Currently Mira is on for antiepileptic drugs and seizes multiple times every day. She has been diagnosed with severe myoclonic intractable epilepsy. She also has other diagnoses (likely related to the same undiagnosed underlying neurological problem) of laryngomalacia, global developmental delays and cortical visual impairment. 
The efficacy of the AEDs has been minimal. The possibility of the efficacy of cannabidiol is promising based on current anecdotal evidence. Mira is now 2years 9months old. She deserves the opportunity to try CBD. She deserves to be relieved from the toxic AEDs and their potential side effects. She deserves to be able to pursue life and her highest potential. She deserves all of this sooner than later while her brain is still growing and she is in her formative years. 
       Liam was a perfect, healthy 9 year old boy who was bright and athletic (played every sport out there!). Liam had what seemed to be your typical fever but when it lasted for a full week and spiked pretty high we went in to the pediatrition several times to be sure it wasn't anything else.  Once his fever ended he was better but different.  He was lethargic, sleepy, and not himself even though he started to resume normal activities (school and sports). Fever ended on a Friday and on Monday after going to school, homework, and shower, Liam fell over and had his first tonic clonic seizure.  He was brought to the ER where he had another and then we were sent to to another hospital where he ended up staying for a month.  Liam had viral encephalitis and it triggered an autoimmune response in his body.  He went into status and was put in drug induced coma after a week of hallucinations, seizures, and vomiting.  We were grateful that he came out of the coma fairly well considering what could have happened.  However, he came out of the hospital a completely different person.  He now has uncontrolled seizures and severe cognitive delays.
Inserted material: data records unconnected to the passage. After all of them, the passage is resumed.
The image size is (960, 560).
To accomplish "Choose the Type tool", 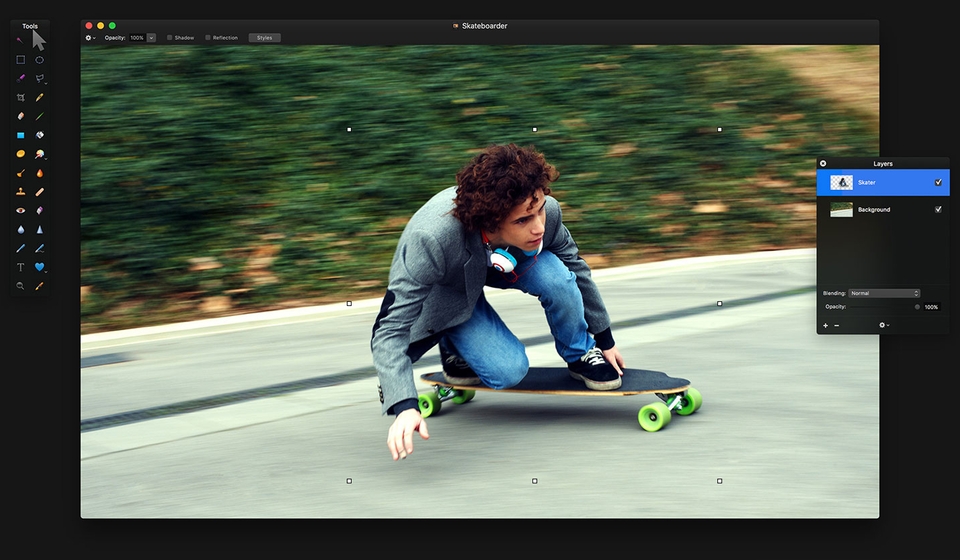I will (x=20, y=267).
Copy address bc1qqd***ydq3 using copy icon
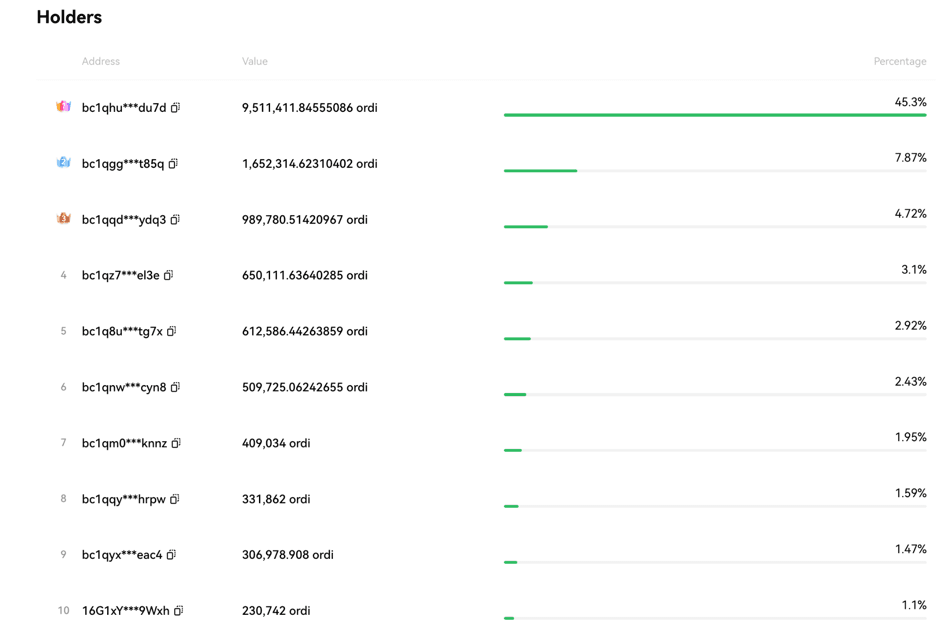Viewport: 939px width, 631px height. tap(175, 220)
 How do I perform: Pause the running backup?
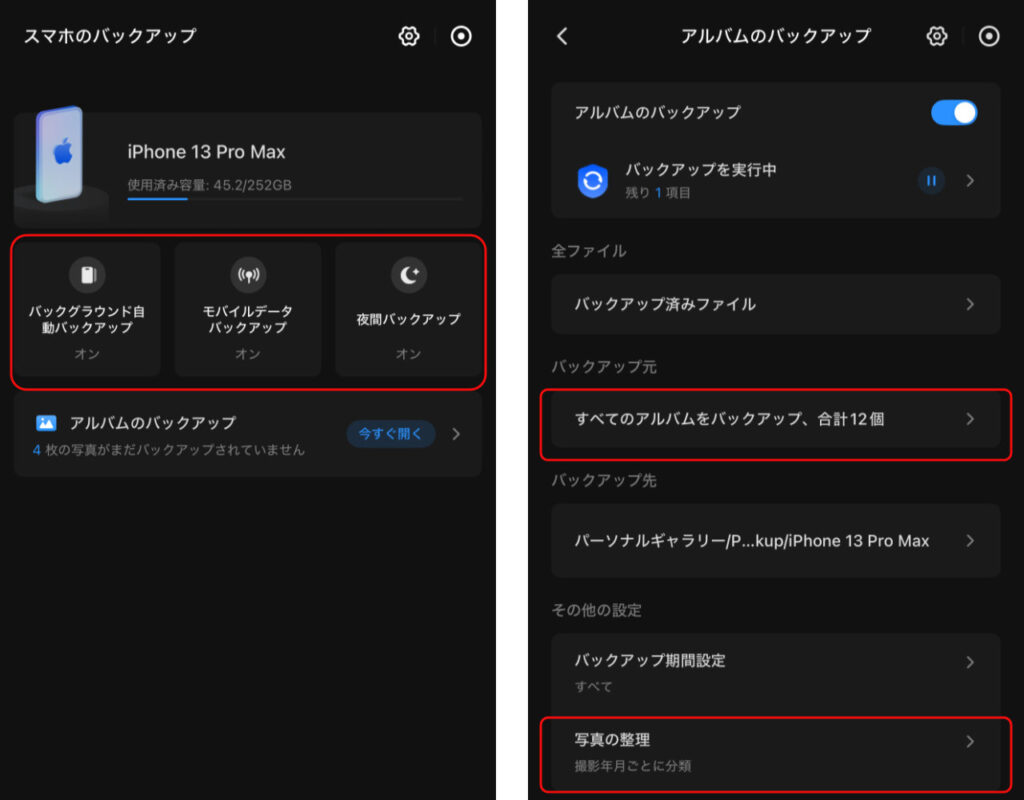coord(931,181)
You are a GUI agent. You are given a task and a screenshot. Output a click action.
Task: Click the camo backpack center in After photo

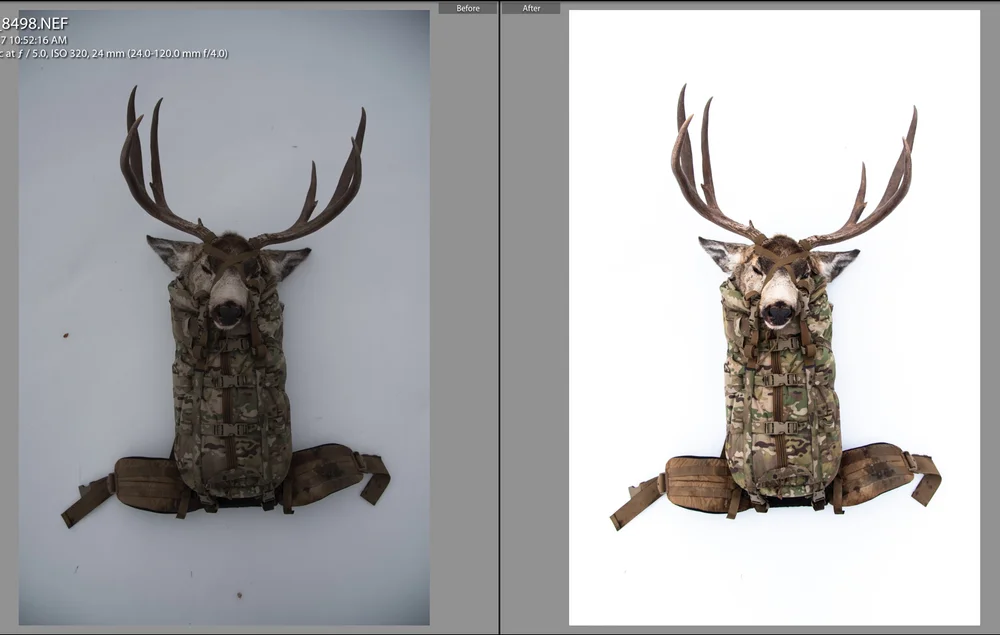click(781, 395)
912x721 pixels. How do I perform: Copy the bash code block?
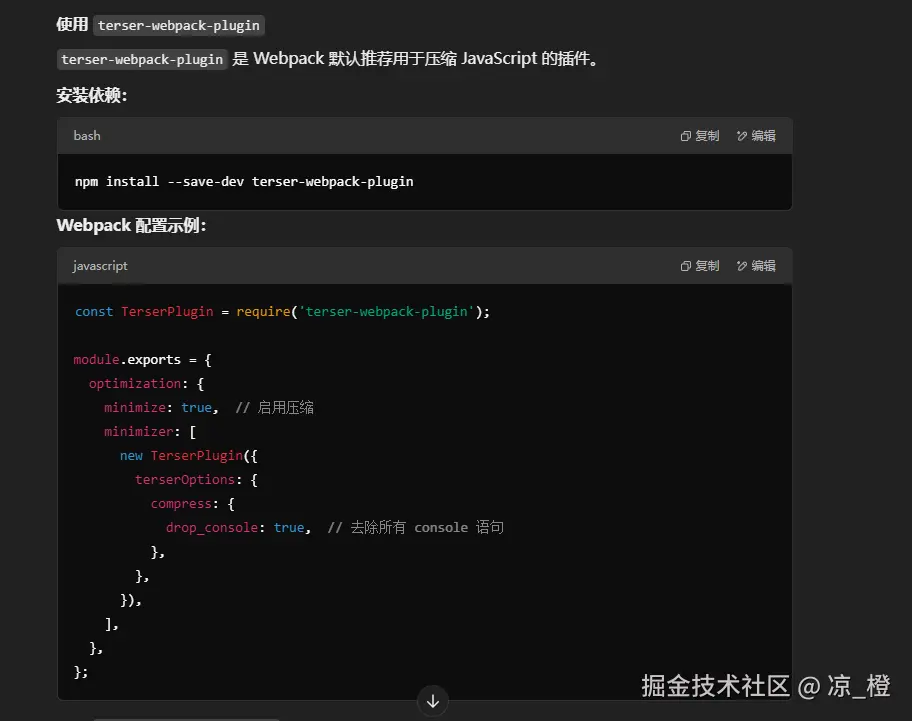tap(700, 135)
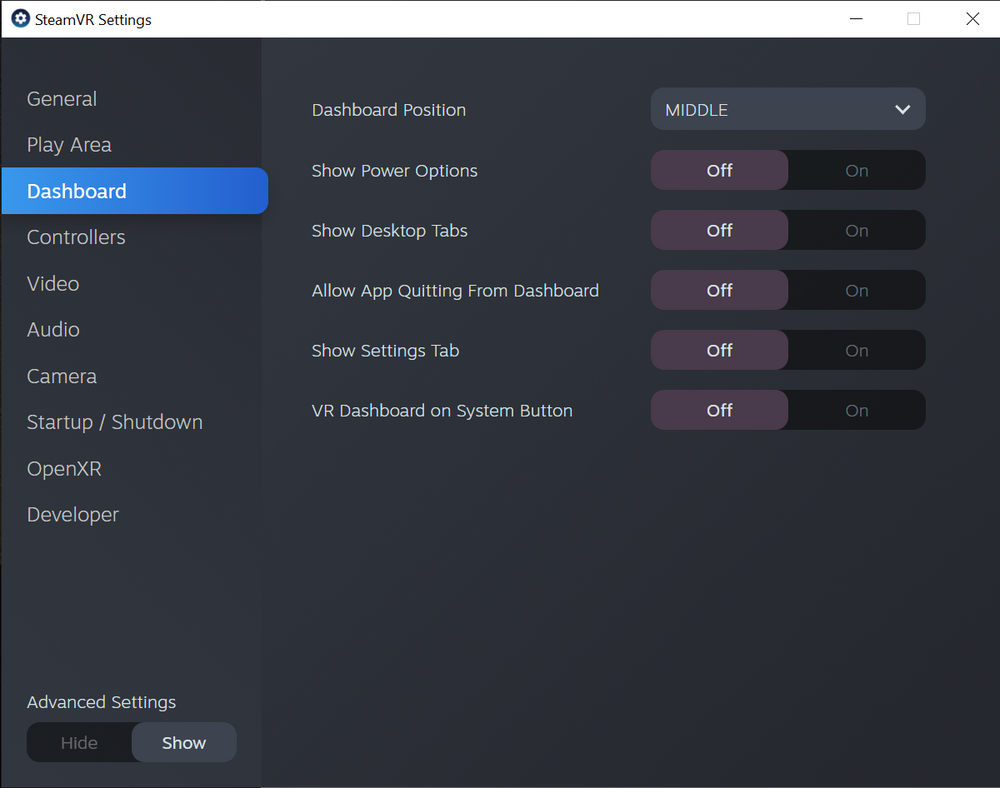The image size is (1000, 788).
Task: Open the Video settings
Action: [x=53, y=283]
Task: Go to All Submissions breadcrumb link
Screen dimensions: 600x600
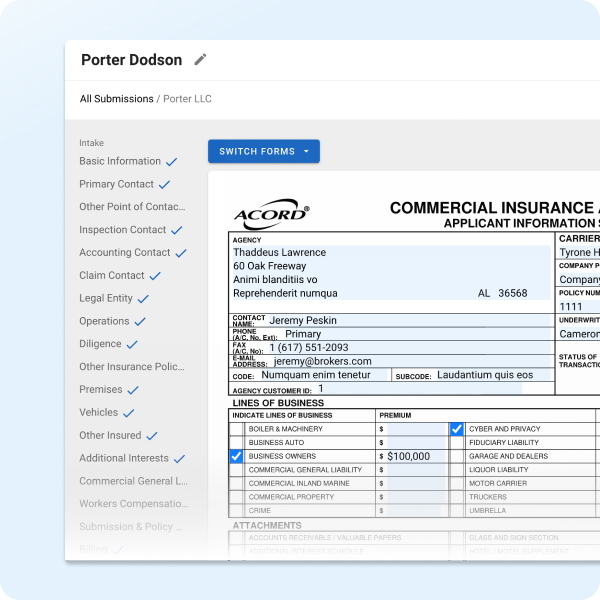Action: tap(116, 99)
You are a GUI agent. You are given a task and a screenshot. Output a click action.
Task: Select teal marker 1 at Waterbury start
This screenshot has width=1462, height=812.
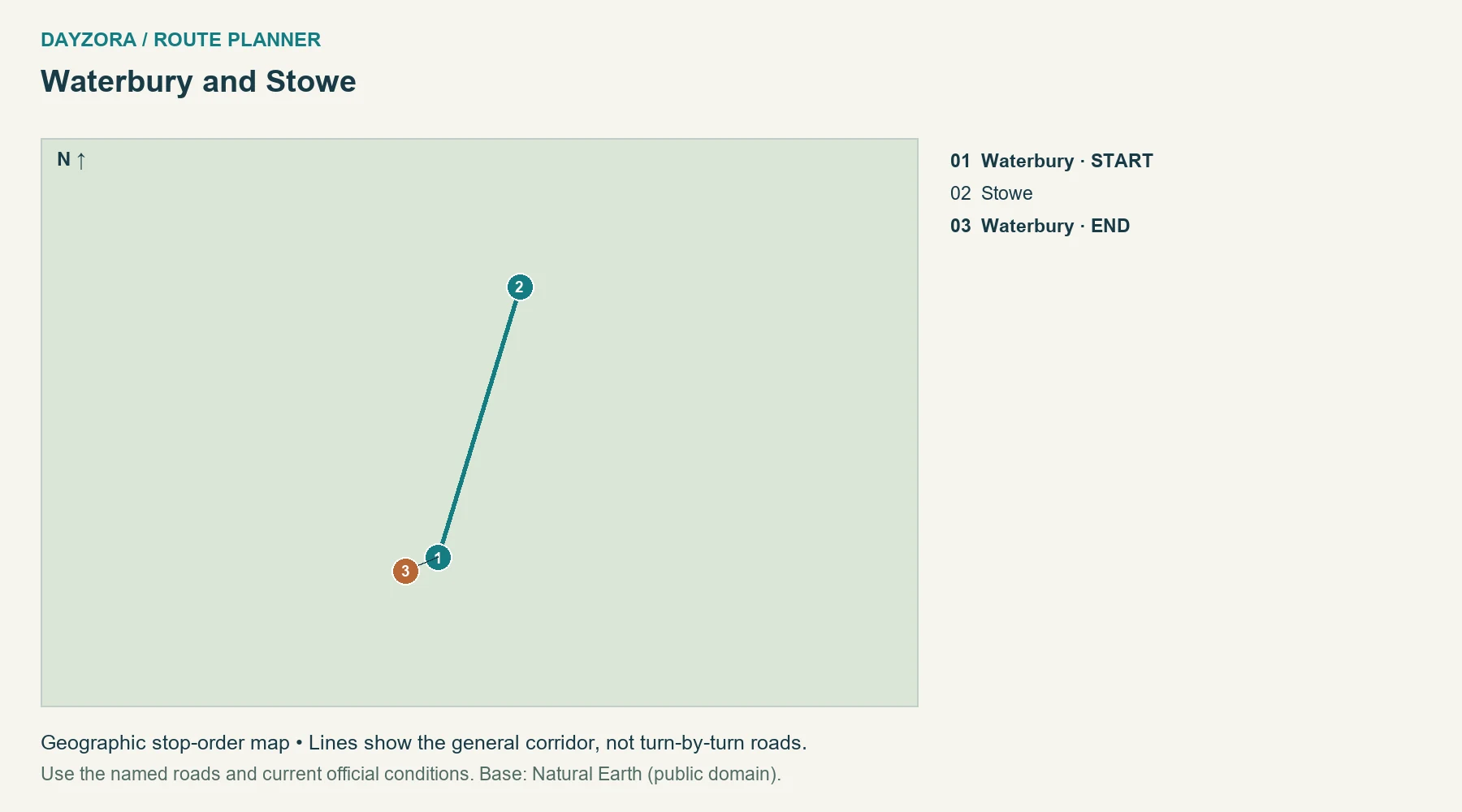click(x=438, y=558)
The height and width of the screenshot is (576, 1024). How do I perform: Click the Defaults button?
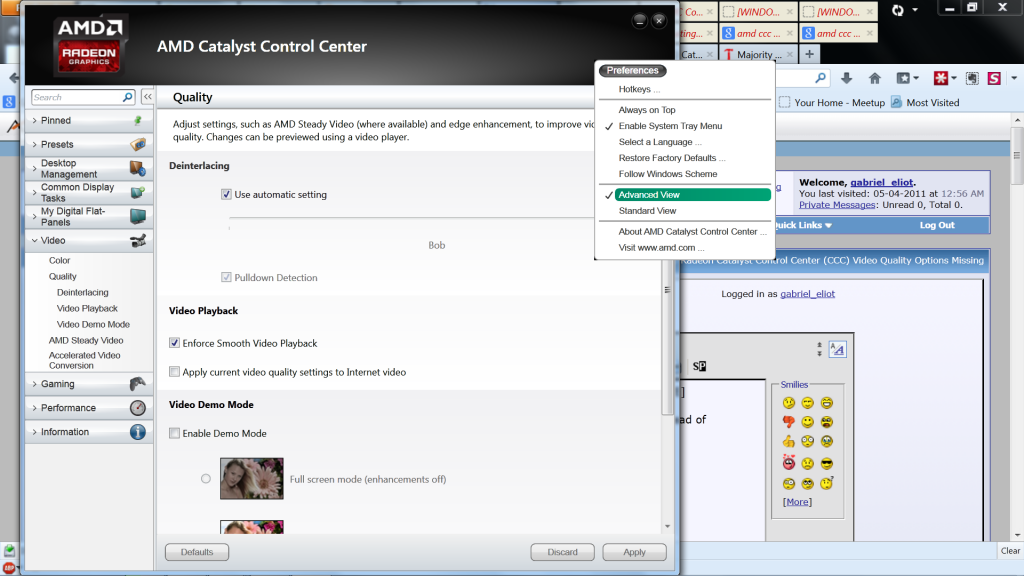197,552
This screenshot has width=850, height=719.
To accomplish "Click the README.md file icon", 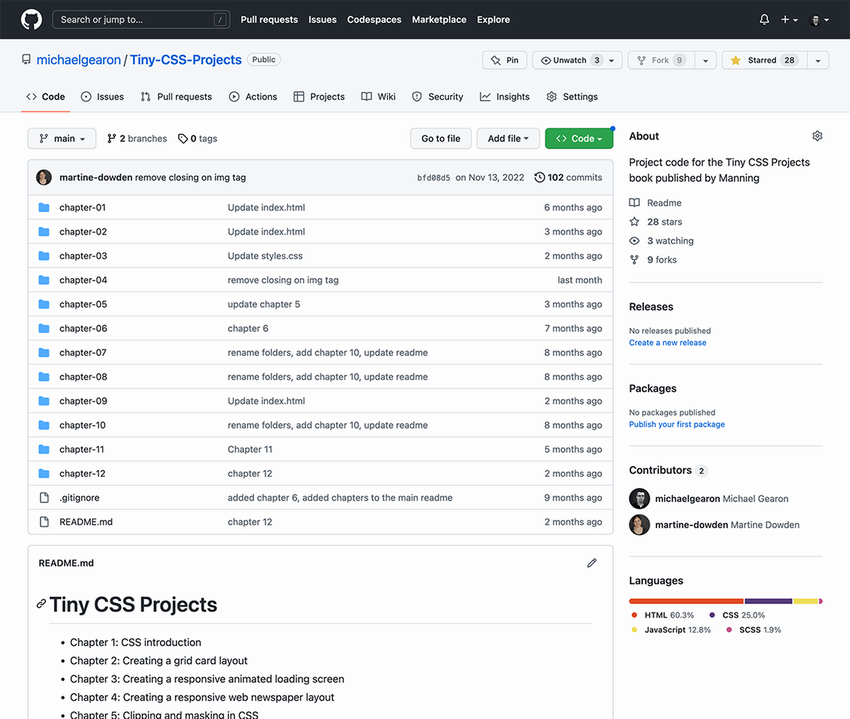I will click(44, 522).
We have tried numerous meds (including one that may his beautiful blond hair fall out), steriods, IVIG, diets, etc and nothing has stopped this horrible seizures.  These seizures have taken away his ability to participate in sports, his ability to have independence, and his ability to do school work without a one on one aide and many other support systems.  We are still fighting for that ONE thing that will be our miracle.  I hope and pray CBD could be our miracle.  

Today Liam is a 14 years old today and begging for a "normal" life as a teenager who can go to parties, go to movies, be on a sports team, and just hang out with his friends without the worry of his seizures.  He's lost 5 years of his childhood and I will do ANYTHING for him to have his life back that these seizures have taken from him!

      Michaela is a happy little girl that suffers from Cerebral Palsy. She was starved of oxygen at birth which caused severe brain damage.  She started having seizures at 2 months old.  She is now 2 years old and has around 50 myoclonic seizures a day even on medicine and the ketogenic diet.  Michaela takes 12 pills a day, which cause horrible side effects including anxiety attacks, drowsiness, cognitive impairment, liver failure, restlessness, mood changes, increased saliva, and a 30% chance of peripheral blindness.

 On a positive note, there is something more natural out there that is showing remarkable success treating seizures with very little side effects.  The sad part is we can’t get access to it because it’s against the law in Illinois!

 We look at our daughter and we know she is in there hiding behind all those meds.  These drugs are masking her happiness and ability to learn.